Now given any set of commuting matrices, we can always take scalar multiples of one of them, or sums of several of them, to get other matrices that commute with all of them; therefore a maximal set of commuting matrices must be a subspace of the vector space of all matrices (i.e., it is closed under linear combinations). Moreover, it must also be closed under products of matrices (the technical term is that it must be a subalgebra of the algebra of all square matrices). Given any one matrix $A$, the smallest subalgebra that contains $A$ is the set of polynomials in $A$, the linear combinations of powers $A^i$, including $A^0=I_n$.

Correction I wrote here earlier that every maximal commutative subalgebra has dimension $n$ and is the set of polynomials in one matrix (I thought that this was implied by the answer by Will Jagy, but it clearly isn't, and I thought that I could give a somewhat complicated argument for it, but I can't). This is not true. Indeed, there is a $5$-dimensional commutative subalgebra of $M_4(K)$ of matrices of the form $$ \begin{pmatrix}x&0&a&b\\0&x&c&d\\0&0&x&0\\0&0&0&x\end{pmatrix} $$ and for dimension reasons it cannot be the set of polynomials of any one matrix.

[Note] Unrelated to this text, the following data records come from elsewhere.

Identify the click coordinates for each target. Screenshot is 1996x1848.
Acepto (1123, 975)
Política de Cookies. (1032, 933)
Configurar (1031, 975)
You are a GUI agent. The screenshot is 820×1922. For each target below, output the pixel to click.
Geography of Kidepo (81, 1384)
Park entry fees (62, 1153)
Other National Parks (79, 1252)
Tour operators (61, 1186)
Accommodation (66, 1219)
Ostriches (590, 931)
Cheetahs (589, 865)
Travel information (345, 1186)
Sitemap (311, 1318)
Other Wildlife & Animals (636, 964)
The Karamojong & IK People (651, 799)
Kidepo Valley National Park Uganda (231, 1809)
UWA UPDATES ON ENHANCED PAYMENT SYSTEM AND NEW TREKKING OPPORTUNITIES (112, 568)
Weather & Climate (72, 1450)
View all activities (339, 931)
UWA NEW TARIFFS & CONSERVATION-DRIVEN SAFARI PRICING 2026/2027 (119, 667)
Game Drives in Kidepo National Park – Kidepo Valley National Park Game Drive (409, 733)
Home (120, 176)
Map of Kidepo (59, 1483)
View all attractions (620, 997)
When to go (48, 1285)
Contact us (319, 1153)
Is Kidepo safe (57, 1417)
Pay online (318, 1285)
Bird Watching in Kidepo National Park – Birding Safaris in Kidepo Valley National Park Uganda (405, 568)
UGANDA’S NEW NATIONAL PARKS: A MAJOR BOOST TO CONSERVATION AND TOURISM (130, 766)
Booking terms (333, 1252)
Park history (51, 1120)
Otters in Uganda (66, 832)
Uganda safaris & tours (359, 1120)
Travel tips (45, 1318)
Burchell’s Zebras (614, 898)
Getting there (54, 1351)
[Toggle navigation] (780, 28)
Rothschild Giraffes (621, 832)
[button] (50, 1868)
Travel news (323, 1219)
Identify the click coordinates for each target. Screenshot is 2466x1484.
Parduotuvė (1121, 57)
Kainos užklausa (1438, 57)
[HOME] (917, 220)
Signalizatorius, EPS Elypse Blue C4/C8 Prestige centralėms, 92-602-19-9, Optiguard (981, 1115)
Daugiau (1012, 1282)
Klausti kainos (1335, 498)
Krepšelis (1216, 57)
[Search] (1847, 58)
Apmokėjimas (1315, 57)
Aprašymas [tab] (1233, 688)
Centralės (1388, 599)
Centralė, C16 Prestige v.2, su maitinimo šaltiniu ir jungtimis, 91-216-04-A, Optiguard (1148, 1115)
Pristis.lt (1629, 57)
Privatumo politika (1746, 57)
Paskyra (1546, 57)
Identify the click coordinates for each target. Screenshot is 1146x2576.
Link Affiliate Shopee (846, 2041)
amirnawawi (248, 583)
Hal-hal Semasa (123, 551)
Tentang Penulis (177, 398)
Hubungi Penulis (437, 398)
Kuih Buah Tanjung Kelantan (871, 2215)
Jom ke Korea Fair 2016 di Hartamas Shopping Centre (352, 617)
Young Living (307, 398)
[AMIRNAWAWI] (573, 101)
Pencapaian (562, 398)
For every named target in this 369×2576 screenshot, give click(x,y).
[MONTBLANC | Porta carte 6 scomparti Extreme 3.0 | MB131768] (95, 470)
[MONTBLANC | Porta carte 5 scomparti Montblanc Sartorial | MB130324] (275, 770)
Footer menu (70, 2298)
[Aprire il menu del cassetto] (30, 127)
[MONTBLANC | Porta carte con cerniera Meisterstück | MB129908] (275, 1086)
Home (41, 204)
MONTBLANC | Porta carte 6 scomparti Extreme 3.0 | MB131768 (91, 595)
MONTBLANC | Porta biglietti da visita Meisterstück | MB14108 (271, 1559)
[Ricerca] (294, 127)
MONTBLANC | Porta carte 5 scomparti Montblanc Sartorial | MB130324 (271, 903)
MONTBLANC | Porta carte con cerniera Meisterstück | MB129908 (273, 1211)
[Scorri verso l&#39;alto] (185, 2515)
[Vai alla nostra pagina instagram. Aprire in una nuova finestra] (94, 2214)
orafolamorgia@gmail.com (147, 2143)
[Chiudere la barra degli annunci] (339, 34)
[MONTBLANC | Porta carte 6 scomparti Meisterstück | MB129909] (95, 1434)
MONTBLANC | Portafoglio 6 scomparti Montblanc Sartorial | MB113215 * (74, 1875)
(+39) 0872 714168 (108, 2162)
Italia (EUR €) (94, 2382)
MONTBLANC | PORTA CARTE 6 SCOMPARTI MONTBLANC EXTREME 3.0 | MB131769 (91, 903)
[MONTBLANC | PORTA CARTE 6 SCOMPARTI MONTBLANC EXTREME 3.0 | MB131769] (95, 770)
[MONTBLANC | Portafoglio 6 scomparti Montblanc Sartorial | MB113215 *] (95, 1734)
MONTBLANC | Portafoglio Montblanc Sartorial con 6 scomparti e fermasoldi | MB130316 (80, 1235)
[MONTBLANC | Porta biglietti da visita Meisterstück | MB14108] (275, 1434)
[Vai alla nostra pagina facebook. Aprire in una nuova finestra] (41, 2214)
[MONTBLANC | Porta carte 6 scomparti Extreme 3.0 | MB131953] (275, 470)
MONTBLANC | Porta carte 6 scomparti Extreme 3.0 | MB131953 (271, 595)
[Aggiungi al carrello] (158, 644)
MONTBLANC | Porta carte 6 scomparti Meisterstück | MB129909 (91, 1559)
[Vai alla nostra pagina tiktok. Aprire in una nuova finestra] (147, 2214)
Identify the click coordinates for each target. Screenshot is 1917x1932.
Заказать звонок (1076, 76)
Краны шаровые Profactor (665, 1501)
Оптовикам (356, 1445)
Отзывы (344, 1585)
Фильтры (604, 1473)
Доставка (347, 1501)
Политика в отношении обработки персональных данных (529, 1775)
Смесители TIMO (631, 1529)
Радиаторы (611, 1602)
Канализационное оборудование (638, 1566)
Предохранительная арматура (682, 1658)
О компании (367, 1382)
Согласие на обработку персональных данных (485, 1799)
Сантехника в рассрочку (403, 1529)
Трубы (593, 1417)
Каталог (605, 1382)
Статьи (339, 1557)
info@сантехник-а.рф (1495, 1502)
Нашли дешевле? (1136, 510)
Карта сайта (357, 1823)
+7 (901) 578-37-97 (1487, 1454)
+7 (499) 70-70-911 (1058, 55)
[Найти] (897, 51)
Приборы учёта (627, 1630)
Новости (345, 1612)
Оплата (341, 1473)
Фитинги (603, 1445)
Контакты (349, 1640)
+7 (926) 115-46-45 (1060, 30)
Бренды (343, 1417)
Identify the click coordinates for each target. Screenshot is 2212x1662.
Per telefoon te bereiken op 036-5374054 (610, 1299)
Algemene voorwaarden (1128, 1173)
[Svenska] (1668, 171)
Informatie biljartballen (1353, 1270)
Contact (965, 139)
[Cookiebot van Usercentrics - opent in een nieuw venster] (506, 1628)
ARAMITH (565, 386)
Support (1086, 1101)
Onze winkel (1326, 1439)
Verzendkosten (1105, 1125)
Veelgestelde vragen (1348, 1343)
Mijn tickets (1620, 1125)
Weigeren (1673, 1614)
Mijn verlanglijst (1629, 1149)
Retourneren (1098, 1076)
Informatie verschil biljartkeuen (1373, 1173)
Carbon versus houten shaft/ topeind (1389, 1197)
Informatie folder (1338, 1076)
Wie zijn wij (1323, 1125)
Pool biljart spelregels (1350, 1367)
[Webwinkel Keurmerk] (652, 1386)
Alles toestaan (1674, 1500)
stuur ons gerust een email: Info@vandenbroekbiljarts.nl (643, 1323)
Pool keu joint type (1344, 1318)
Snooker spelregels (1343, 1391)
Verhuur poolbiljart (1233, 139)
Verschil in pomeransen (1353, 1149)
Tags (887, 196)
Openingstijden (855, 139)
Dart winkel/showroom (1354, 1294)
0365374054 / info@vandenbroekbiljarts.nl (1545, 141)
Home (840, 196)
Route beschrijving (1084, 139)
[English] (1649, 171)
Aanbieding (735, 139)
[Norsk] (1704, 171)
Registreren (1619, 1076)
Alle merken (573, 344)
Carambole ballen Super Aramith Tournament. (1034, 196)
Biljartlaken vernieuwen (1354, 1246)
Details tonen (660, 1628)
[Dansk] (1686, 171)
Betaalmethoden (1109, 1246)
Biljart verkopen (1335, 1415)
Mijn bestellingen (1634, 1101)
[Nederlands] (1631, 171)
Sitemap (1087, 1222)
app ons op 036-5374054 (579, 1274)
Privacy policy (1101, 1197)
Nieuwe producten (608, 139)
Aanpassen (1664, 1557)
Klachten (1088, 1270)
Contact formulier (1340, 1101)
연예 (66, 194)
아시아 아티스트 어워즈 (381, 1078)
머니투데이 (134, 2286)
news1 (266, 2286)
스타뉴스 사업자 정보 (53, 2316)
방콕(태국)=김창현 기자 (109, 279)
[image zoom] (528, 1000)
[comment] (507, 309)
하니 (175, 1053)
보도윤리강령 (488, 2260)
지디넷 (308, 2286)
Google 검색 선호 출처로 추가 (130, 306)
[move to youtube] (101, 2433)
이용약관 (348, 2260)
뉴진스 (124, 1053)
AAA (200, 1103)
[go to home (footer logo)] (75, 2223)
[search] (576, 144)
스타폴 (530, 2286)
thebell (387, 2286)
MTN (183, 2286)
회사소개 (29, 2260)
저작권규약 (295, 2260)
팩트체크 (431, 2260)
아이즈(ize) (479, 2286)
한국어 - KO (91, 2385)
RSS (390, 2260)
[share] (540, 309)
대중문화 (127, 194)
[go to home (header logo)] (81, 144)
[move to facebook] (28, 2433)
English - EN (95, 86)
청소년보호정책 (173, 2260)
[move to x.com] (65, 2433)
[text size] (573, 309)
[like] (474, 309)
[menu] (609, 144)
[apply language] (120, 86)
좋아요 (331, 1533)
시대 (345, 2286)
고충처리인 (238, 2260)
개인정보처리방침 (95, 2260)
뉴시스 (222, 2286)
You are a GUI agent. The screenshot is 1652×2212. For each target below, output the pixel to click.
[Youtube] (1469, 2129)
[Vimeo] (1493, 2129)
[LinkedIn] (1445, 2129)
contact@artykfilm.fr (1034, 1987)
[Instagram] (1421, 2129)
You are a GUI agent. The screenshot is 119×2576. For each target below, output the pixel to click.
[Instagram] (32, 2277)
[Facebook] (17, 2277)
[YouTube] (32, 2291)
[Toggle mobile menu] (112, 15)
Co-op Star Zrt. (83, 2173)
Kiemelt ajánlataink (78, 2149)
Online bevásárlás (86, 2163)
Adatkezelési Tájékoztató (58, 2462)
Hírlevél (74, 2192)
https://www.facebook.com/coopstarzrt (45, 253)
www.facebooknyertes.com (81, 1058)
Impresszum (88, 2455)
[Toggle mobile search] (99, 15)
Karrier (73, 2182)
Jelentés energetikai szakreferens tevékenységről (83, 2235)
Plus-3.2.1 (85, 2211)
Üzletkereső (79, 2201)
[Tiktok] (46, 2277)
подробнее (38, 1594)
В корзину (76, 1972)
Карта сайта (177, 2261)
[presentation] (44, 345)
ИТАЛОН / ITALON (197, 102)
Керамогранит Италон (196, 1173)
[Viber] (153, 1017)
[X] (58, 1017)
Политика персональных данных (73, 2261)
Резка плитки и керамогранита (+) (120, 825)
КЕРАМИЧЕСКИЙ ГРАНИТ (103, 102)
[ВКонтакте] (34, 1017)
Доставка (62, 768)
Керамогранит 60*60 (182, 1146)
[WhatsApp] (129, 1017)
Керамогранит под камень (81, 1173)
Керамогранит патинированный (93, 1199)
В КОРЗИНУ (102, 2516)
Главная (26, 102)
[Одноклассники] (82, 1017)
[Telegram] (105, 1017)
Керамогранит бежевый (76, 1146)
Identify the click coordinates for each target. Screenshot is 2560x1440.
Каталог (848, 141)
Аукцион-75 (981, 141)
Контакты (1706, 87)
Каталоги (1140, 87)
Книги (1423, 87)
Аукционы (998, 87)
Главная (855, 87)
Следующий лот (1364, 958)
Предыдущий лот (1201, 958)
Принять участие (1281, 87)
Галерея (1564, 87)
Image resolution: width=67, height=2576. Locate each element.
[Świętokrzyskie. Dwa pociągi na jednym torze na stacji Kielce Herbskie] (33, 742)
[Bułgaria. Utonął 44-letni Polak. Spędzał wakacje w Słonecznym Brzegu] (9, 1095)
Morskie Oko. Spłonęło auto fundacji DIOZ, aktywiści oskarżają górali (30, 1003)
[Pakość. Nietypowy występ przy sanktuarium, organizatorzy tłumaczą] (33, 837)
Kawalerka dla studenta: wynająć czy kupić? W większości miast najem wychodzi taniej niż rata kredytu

A question to which I do not know the answer is can two commuting matrices $X,Y$ always be expressed as polynomials of some third matrix $A$? I initially thought, inspired by the above, that $$ X=\begin{pmatrix}0&0&1&0\\0&0&0&1\\0&0&0&0\\0&0&0&0\end{pmatrix},\qquad Y=\begin{pmatrix}0&0&1&0\\0&0&0&-1\\0&0&0&0\\0&0&0&0\end{pmatrix}, $$ provided a negative answer; however it turns out that for $$ A=\begin{pmatrix}1&0&1&0\\0&0&0&1\\0&0&1&0\\0&0&0&0\end{pmatrix} $$ (which is not in the commutative subalgebra above) one has $Y=A(A-I)=A^2-A$ and $X=A(A-I)(2A-I)=2A^3-3A^2+A$.